Stored items:
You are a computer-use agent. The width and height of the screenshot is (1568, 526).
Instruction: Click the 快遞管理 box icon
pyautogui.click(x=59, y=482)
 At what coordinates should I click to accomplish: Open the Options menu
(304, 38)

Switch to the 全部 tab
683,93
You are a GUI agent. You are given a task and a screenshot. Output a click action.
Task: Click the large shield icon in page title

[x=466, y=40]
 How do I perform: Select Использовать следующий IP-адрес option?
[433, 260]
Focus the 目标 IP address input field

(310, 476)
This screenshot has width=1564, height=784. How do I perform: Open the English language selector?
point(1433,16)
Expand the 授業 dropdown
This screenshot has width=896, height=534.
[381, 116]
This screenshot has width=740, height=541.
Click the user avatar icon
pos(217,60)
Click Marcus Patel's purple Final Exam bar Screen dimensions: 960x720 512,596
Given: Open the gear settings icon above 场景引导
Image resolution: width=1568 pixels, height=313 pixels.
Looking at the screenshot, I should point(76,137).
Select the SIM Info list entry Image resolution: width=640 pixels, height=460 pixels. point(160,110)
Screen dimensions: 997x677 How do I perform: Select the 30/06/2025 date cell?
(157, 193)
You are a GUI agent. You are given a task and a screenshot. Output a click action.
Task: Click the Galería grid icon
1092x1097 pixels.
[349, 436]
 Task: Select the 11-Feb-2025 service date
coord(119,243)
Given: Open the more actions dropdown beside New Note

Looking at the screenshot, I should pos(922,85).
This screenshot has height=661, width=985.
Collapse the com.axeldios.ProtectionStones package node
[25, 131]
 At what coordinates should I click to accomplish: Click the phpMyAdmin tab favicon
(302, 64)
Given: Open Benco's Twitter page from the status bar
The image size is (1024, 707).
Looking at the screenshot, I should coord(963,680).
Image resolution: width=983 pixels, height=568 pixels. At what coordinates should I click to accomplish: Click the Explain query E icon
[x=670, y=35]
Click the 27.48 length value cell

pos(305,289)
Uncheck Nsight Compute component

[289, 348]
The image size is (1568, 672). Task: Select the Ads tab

HOW TO COMPLETE THIS TASK: Output the entries exactly.

PROBLEM SOLUTION:
You are a computer-use agent. The width and height of the screenshot is (1568, 526).
Instruction: Click the 快遞管理 box icon
pyautogui.click(x=59, y=482)
 At what coordinates should I click to accomplish: Open the Options menu
(304, 38)

Switch to the 全部 tab
683,93
You are a GUI agent. You are given a task and a screenshot. Output a click action.
Task: Click the large shield icon in page title

[x=466, y=40]
 How do I perform: Select Использовать следующий IP-адрес option?
[433, 260]
Focus the 目标 IP address input field

(310, 476)
This screenshot has width=1564, height=784. How do I perform: Open the English language selector?
point(1433,16)
Expand the 授業 dropdown
This screenshot has width=896, height=534.
[381, 116]
This screenshot has width=740, height=541.
Click the user avatar icon
pos(217,60)
Click Marcus Patel's purple Final Exam bar Screen dimensions: 960x720 512,596
Given: Open the gear settings icon above 场景引导
Image resolution: width=1568 pixels, height=313 pixels.
Looking at the screenshot, I should point(76,137).
Select the SIM Info list entry Image resolution: width=640 pixels, height=460 pixels. point(160,110)
Screen dimensions: 997x677 How do I perform: Select the 30/06/2025 date cell?
(157, 193)
You are a GUI agent. You are given a task and a screenshot. Output a click action.
Task: Click the Galería grid icon
1092x1097 pixels.
[349, 436]
 Task: Select the 11-Feb-2025 service date
coord(119,243)
Given: Open the more actions dropdown beside New Note

Looking at the screenshot, I should pos(922,85).
This screenshot has height=661, width=985.
Collapse the com.axeldios.ProtectionStones package node
[25, 131]
 At what coordinates should I click to accomplish: Click the phpMyAdmin tab favicon
(302, 64)
Given: Open Benco's Twitter page from the status bar
The image size is (1024, 707).
Looking at the screenshot, I should coord(963,680).
Image resolution: width=983 pixels, height=568 pixels. At what coordinates should I click to accomplish: Click the Explain query E icon
[x=670, y=35]
Click the 27.48 length value cell

pos(305,289)
Uncheck Nsight Compute component

[289, 348]
The image size is (1568, 672). Task: Select the Ads tab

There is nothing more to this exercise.